Although the specific meaning of Faravahar is still debatable, it is often being associated with Fravashi, which is described as a guardian angel in some extent. The old human figure in the centre of the Faravahar represents the human soul, who is wise (old), strives for excellence (his hand pointing upwards), and his regard for Ahura Mazda (also because of his hand pointing upwards). The stretched wings, consist of three rows of feathers, represent good thoughts, good words and good deeds, which is the basis of Zoroastrian ethics. On the other hand, the tail is composed of three rows of feathers, representing bad thoughts, bad words and bad deeds, in which every Zoroastrian struggles against.
It’s such a coincidence that tonight is the Zoroastrian celebration of Persian winter solstice, otherwise known as Yalda. Despite being practising Muslims, Jamileh and her family celebrate Yalda. Just like the Persian New Year (Nawrooz), Yalda has lost its religious significance and it became a social gathering for many Iranians instead. Since it’s a special day, Jamileh and her boyfriend invite us for a buffet dinner at Hotel Laleh’s restaurant. I’m surprised to see so many people here — and yes, we’re the only foreigners (all eyes are on us once again!). Even the foods run out so quickly!

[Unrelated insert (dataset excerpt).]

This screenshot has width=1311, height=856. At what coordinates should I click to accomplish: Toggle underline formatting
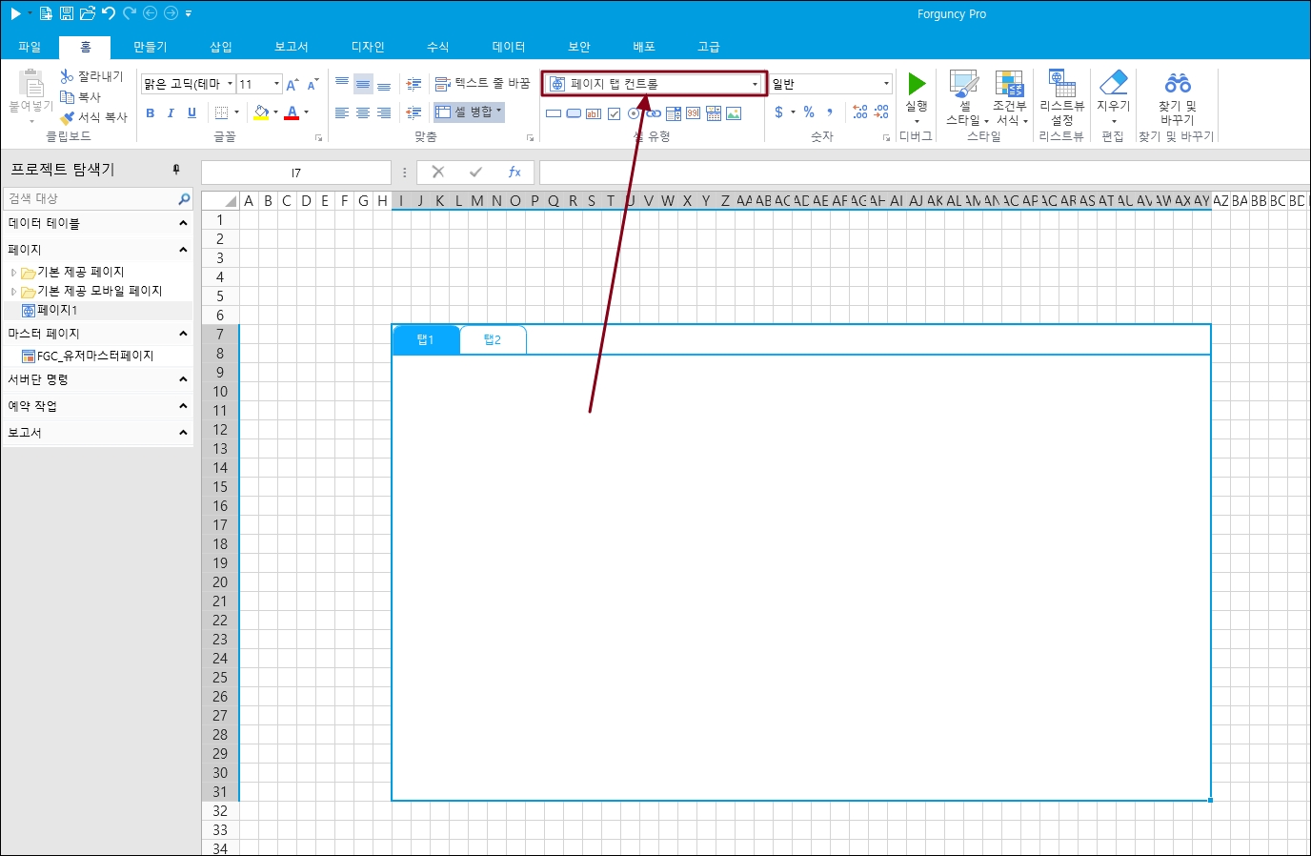[192, 113]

While waiting for the foods to be replenished, we mingle with Jamileh’s friends and watch a nice traditional music performance. The singer sits and holds a big book of lyrics, I presume. It’s a very emotional performance! I am very curious what kind of book he’s holding, so I go to the stage and ask him directly. It turns out that he’s singing poems of Hafez, the great Persian poet that every Iranians love. It’s believed that in every Iranian house, you can always find these two books: the Qur’an and Hafez’s poetry book. All Iranians I’ve met have spoken highly of Hafez and how his beautiful his poems are. Oh I wish I know what the poems are all about!
After dinner, we go back to Jamileh’s house, only to find the whole family members, including the in-laws, are gathering for Yalda celebration. There are lots of watermelons — one of a must-served fruit during Yalda. We spend the night by playing with her nieces and talking to Jamileh’s family. The conversation shifts to us being Sunnis, which is the question/subject I’m already used to. Being a Sunni is something out of the ordinary since most of the Iranian populations are Shias. One of Jamileh’s family member suddenly asks me why Sunnis killed so many Shias in Iraq. The question catches me off guard! 😀 But I manage to answer it to the best of my ability.
Oh well, I really had a great day in Yazd. I’m so grateful to have met Jamileh’s family and celebrated Yalda with them. It’s such a unique experience! It would have been a totally different experience had we stayed in a hostel or guesthouse — we’d have probably missed the significance and importance of this day. It’s getting late and we have to go soon. It’s time to bid farewell to Jamileh’s beautiful family. Her mom kisses and hugs me so tight. It’s so heartbreaking to see her shed her tears. I’m so moved by it.
Our night bus is waiting for us to take the journey to our next destination, Shiraz.